Красноречивая рекомендация Эразма в одном отношении, по крайней мере, заслуживает нашего внимания. Она ручается за то, что Иероним как явление литературное представляет из себя нечто выдающееся, могущее удовлетворить довольно притязательному вкусу, нечто, может быть, в своем роде и для своего времени столь же блестящее, как был Эразм для эпохи немецкого гуманизма. С другой стороны (заметим кстати), особенное пристрастие такого человека, как Эразм, с его неглубокой душой, колеблющейся верой и сомнительной моралью, могло в глазах некоторых (что и было, например, с Лютером) отражаться каким-то неблагоприятным рефлексом и на самом объекте поклонения, на Иерониме, поскольку последний должен быть рассматриваем уже не как литератор, а как один из виднейших отцов церкви, как богослов, как учитель жизни и правоверия (чем Иероним был долго и для многих). Мы увидим в дальнейшем, насколько знакомство с Иеронимом может оправдать это косвенное заключение "от поклонника к поклоняемому", а пока коснемся в немногих словах биографии святого, с тем чтобы связать с нею изображение его эпохи, которая для нас (вместе с попыткой дать хотя бы самое общее представление о духовном облике Иеронима) будет главнейшим на этих страницах.

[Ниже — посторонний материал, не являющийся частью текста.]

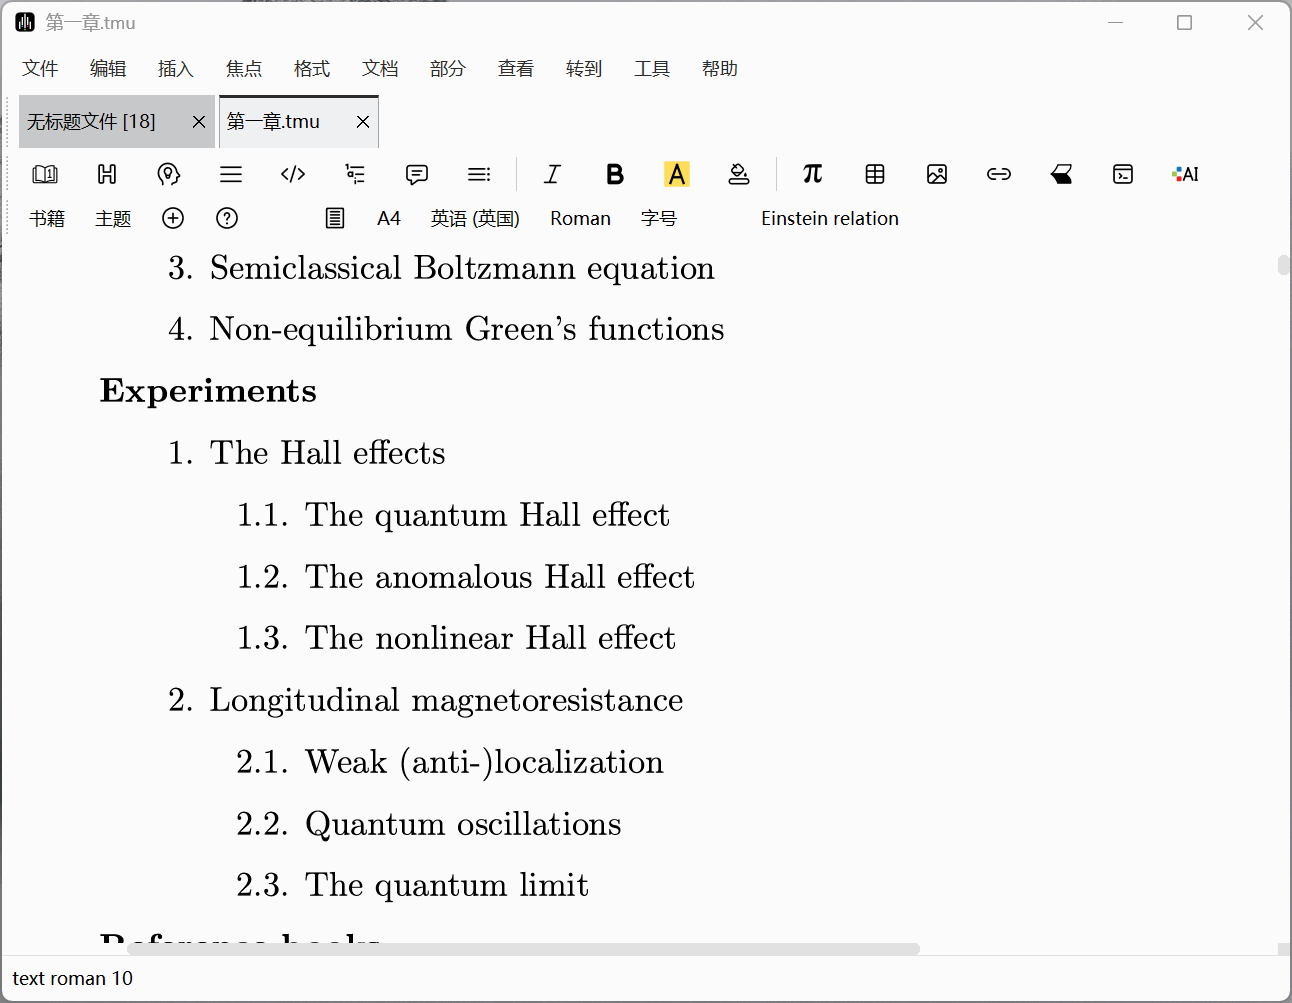Open the 字号 font size dropdown
This screenshot has height=1003, width=1292.
[x=659, y=218]
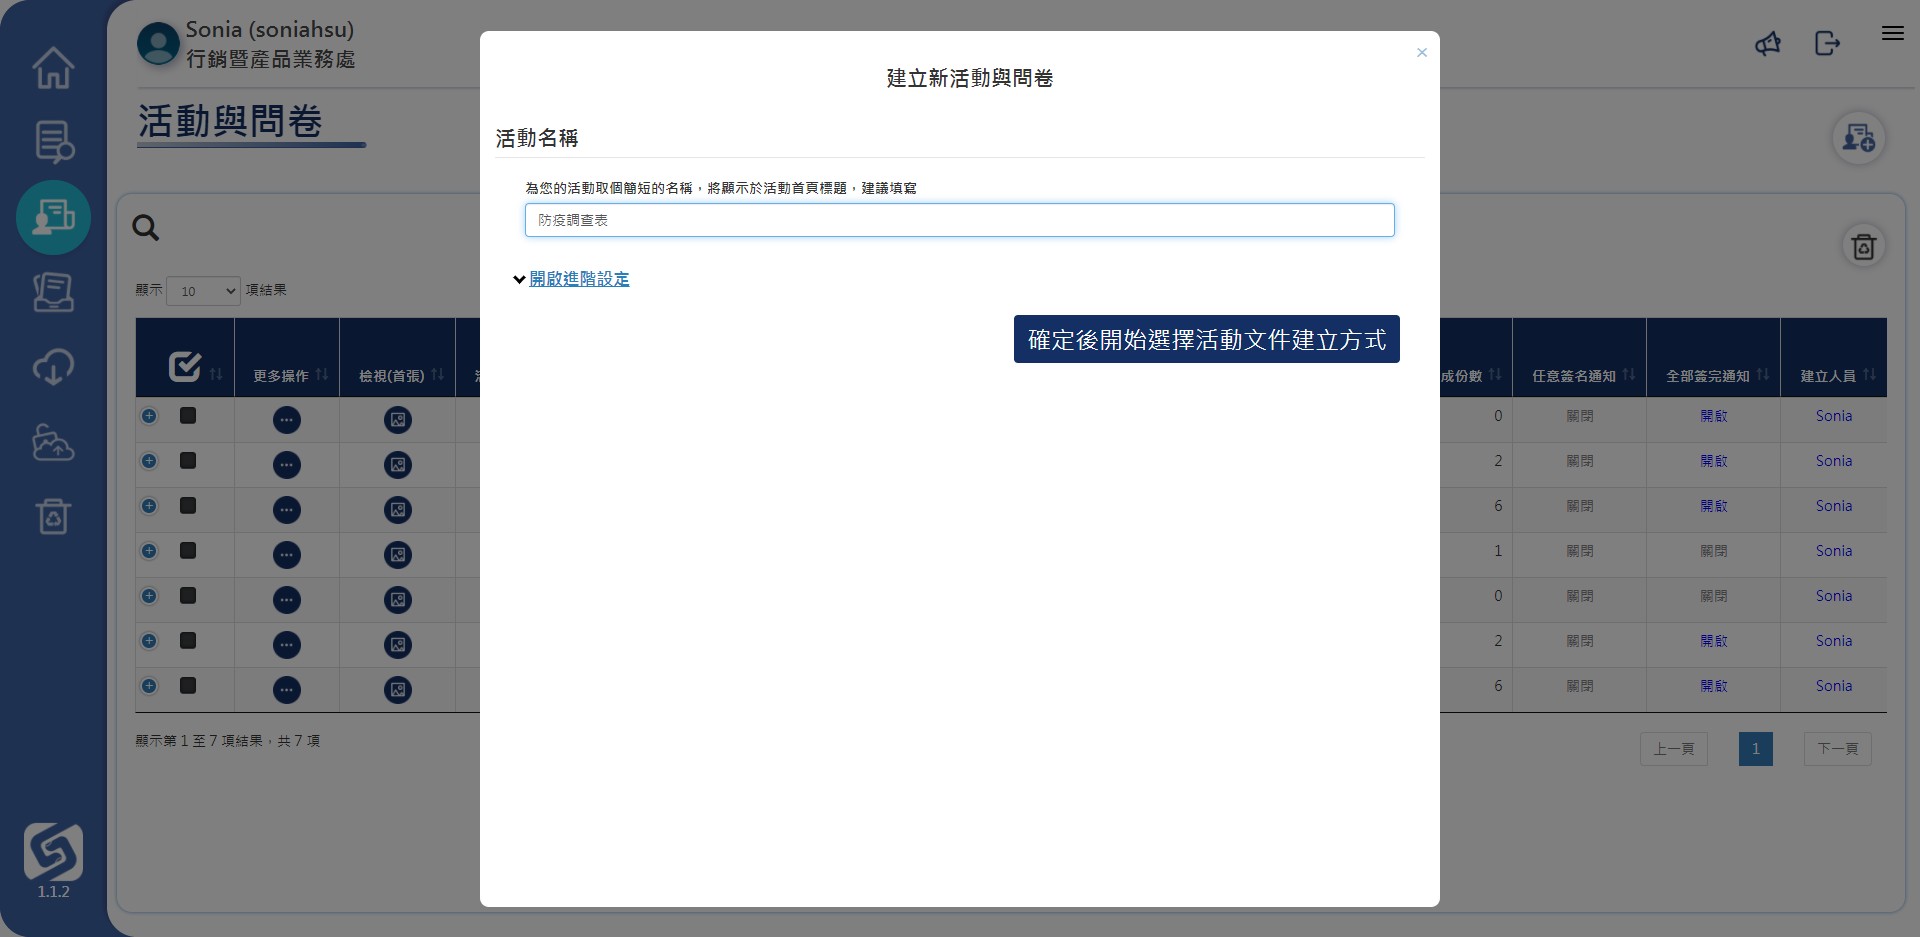1920x937 pixels.
Task: Expand 開啟進階設定 advanced settings
Action: [x=579, y=279]
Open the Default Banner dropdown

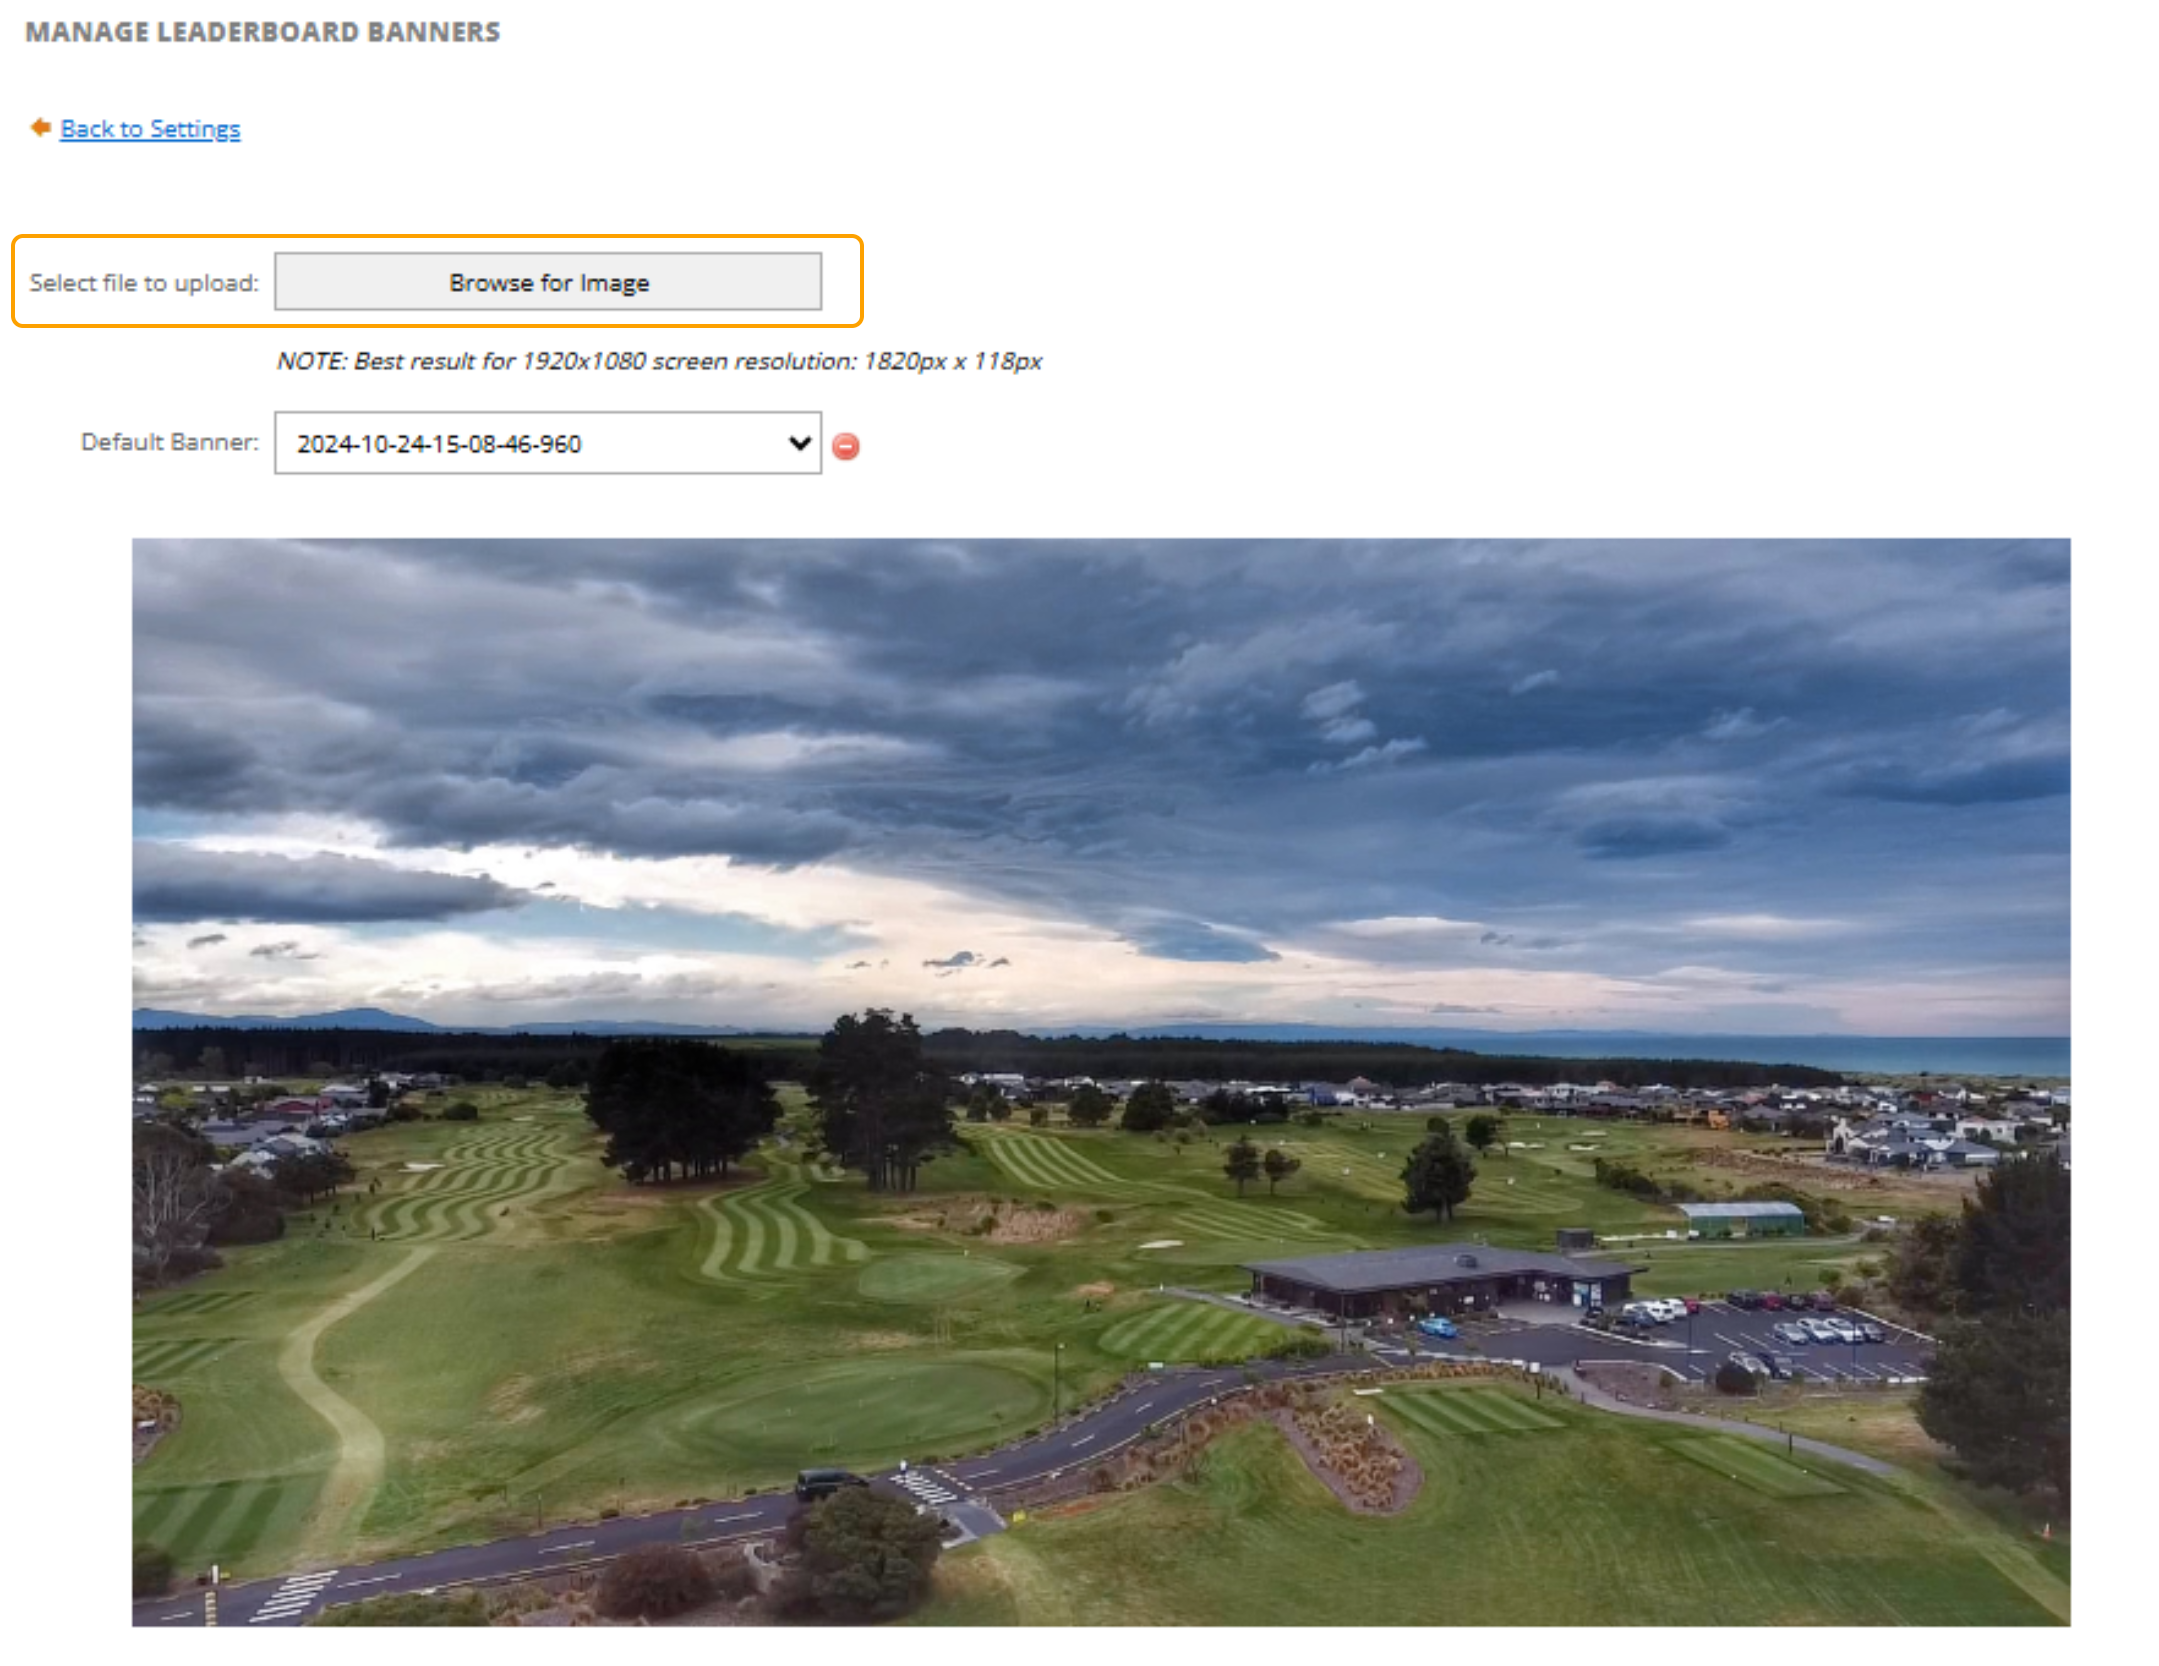point(548,443)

Иероним, как Ницше, как Коперник, принадлежит к числу исторических лиц, отметивших появлением своим некоторые важные пункты исторического развития, которых славянство при желании может считать своими, но полную принадлежность которых к нему установить едва ли удастся когда бы то ни было (относительно Коперника, впрочем, сомнения почти невозможны).

Мы не можем присоединиться к мнению Филарета, который на том основании, что современник Иеронима Проспер называет его далматинцем (Dalmatus), решает вопрос в пользу славянского происхождения. Это могло быть названием по месту, а не племени. Но наличность славянских элементов в родном городке Иеронима, позднее снесенном с лица земли потопом варварского переселения, не подлежит сомнению. Самое имя Стридона производят от славянских корней Sridni, Srida, могущих указывать на пограничное положение местечка (между Далмацией и Паннонией). Год рождения Иеронима неизвестен. Приблизительно принимается 340-й. По тому образованию, которое получил Иероним, по тому, что у него позднее оказываются земли в Паннонии, можно думать, что родители его были богаты, во всяком случае состоятельны. Юношей он переселился в Рим, чтобы здесь усовершенствоваться в ораторском искусстве, — и это переселение связало его с Вечным городом неразрывными узами — привязанности и ненависти, временных гонений и вечной славы. Нет сомнения, что без этого переселения мы не имели бы того Иеронима, которого знаем сейчас. Для таланта святого сатирика, Ювенала католической церкви, нужна была атмосфера тогдашнего Рима, чтобы проявить себя и сложиться в ту неподражаемую фигуру, которою он является для нас как писатель. Рожденный не в ту эпоху, Иероним с его характером был бы "человеком не ко времени", в IV же веке он оказался на своем месте. Поэтому, чтобы понять хоть что-нибудь в Иерониме, нужно знать его "окружение", т.е. обстановку, современность.

В общих чертах мы знаем эту последнюю: близкие сумерки средневековья (великое Gotterdammerung истории); разлагающийся Рим;

Закат звезды его кровавой,

и это сравнение Гоголя-профессора: "Империя была похожа на тысячелетний дуб, который изумляет своею страшною толщиною и которого средина давно уже обратилась в гниль и прах".

Но в данном случае приходится обращаться к источникам более специальным и добывать детали, так как ими именно и определялось направление деятельности и писаний Иеронима.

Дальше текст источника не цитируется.